The safety and feasibility of laparoscopic distal gastrectomy has been proved by several high-quality studies. However, there are still limited evidence in terms of the feasibility and efficacy of laparoscopic TG for gastric cancer patients. The CLASS 02 and KLASS 03 multicenter randomized clinical trials showed that laparoscopic TG was feasible and safe in clinical stage I gastric cancer (16, 17). The laparoscopic TG included laparoscopy-assisted and total laparoscopic surgery (laparoscopic anastomosis). Whether or not laparoscopic TG can increase the risk of EJAL is still on debate. Some studies reported a significant increase in the incidence of EJAL in the laparoscopic TG (13, 18, 19). Totally laparoscopic TG remains a big challenge especially for the unexperienced surgeons. Anastomosis is often performed in the narrow esophageal hiatus for the esophagogastric cancer. Laparoscopic anastomosis with linear stapling has better vision, compared with open anastomosis.
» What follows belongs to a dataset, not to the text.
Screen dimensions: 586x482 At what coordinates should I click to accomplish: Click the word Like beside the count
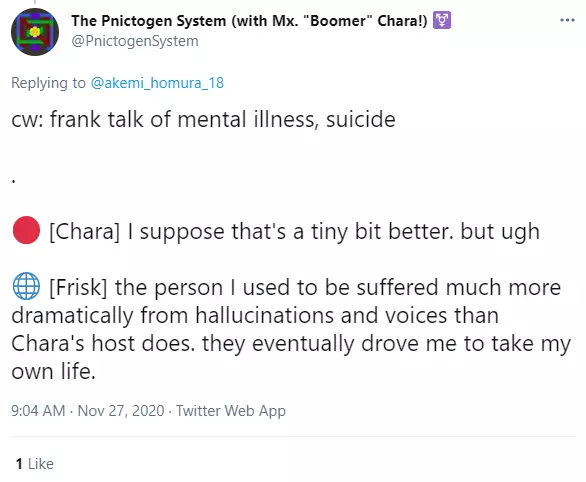tap(40, 464)
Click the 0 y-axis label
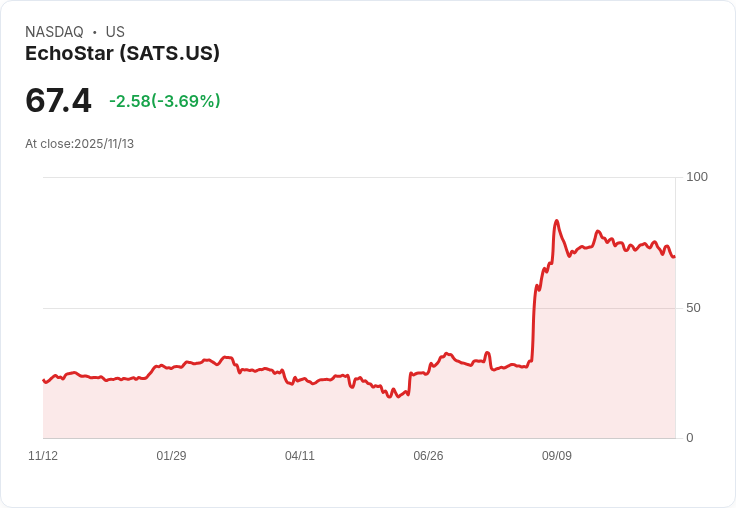This screenshot has height=508, width=736. (x=690, y=438)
In the present study, surgical methods (Totally laparoscopic or laparoscopic assisted or open) and anastomotic methods (circular or linear stapler) did not significantly influence the risk of EJAL. It indicated that no matter which anastomotic method was used, a meticulous surgery performed by an experienced surgeon was important.
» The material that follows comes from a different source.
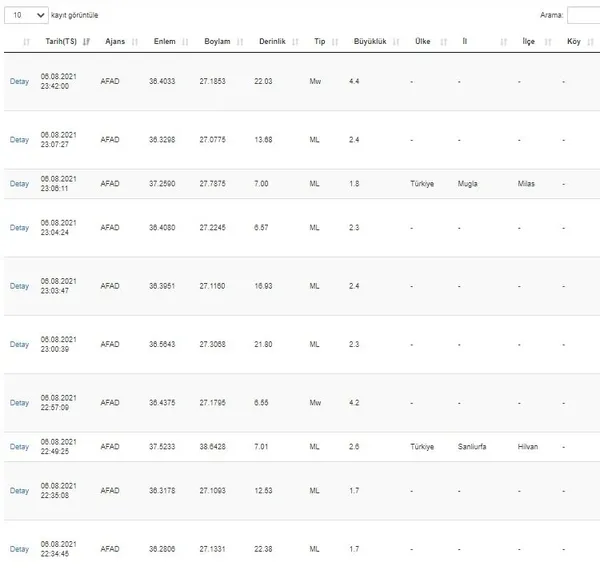
Task: Click the İl column header
Action: (465, 41)
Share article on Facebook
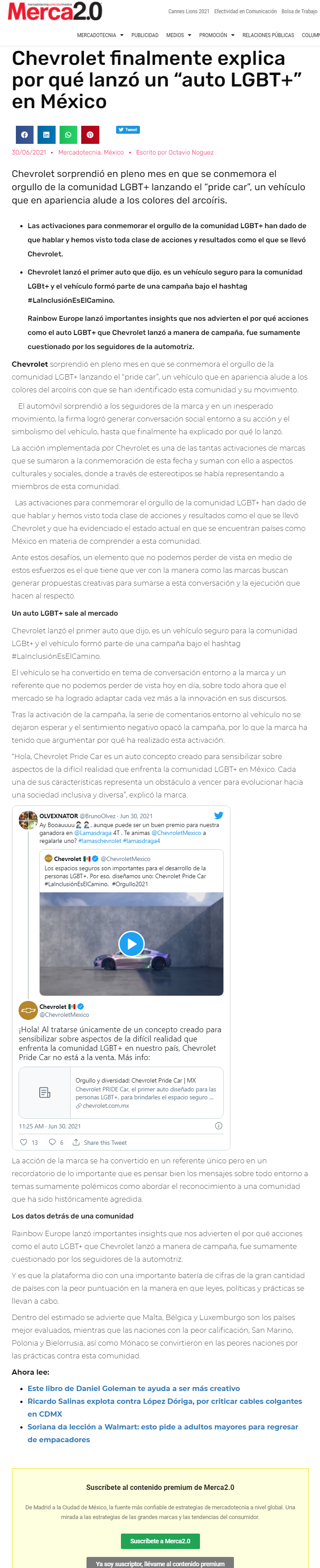This screenshot has height=1568, width=320. (x=25, y=135)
Univariate analysis showed that gender, postoperative serum albumin, and tumor location were associated with EJAL. As far as we know, no previous studies indicated a significant correlation between gender and EJAL. Xing et al. found that all 10 patients who developed EJAL were men, but this was not statistically significant (14). In our study, male patients were more likely to develop EJAL although it was not an independent risk factor. Similar phenomenon was found in the study of AL after colorectal cancer surgery (20, 21). The reason why male gender tended to have higher risk of EJAL was unclear. One study showed that gastric cancer patients with a low prognostic nutritional index (PNI) have a higher risk for EJAL in laparoscopic-assisted total gastrectomy (10). Lower postoperative serum albumin can negatively affect the anastomotic healing. The importance of postoperative nutritional support in improving postoperative outcomes of cancer patients is well recognized. There were few reports about the correlation between tumor location and EJAL. We found that the EGJ cancer patients were more likely to develop EJAL. EGJ cancer is a special tumor type with greater surgical difficulty on total gastrectomy than another upper gastric cancer. The anastomosis in Siewert type II/III cancer patients is not easy for an un-experienced surgeon. The narrow space surrounding esophageal hiatus increases anastomotic difficulty.
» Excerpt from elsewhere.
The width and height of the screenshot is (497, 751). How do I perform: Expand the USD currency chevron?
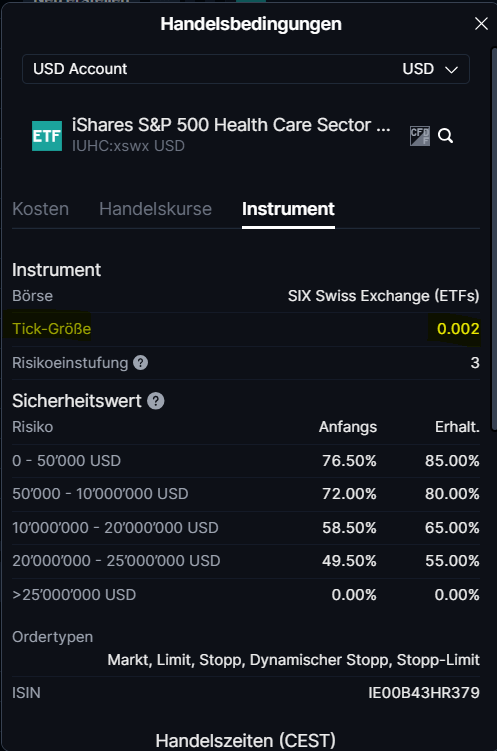pos(451,70)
It's worth noting that the morbidities in the present study only referred to the four following comorbidities: hypertension, diabetes mellitus, coronary heart disease and COPD. The reason why we chose the above diseases for analysis was that these comorbidities were commonly confronted and potentially related to AL according to clinical practice and literature. Hypertension and coronary heart disease can reflect the unhealthy status of blood vessel and microcirculation. As we known, one crucial point of anastomosis is the blood supply. Diabetes mellitus may make adverse effect on wound or tissue healing. Migita et al. reported that patients with HbA1c ≥7.0% was independently associated with higher rate of EJAL (22). COPD may result in hypoxia which is not benefit for the healing of anastomosis. Some studies reported that impaired respiratory function was associated with risk of EJAL (19, 23). Schietroma et al. found that the risk of EJAL was 49% lower in patients receiving 80% FiO2 than in those receiving 30% FiO2 during and 6 hours after open total gastrectomy (relative risk (RR): 0.61; 95% CI: 0.40 – 0.95) (24). Our data showed the morbidities number ≥2 is an independent risk factor of EJAL. This result revealed that we should attach great importance to these patients. Early and aggressive management for these morbidities may reduce the risk of EJAL. We recommended strict management of blood pressure and blood glucose in perioperative period. For coronary heart disease patients, anticoagulant therapy with low molecular weight heparin were commonly used. Exercise of respiratory function and appropriate oxygen supply could alleviate the harmful effect by COPD.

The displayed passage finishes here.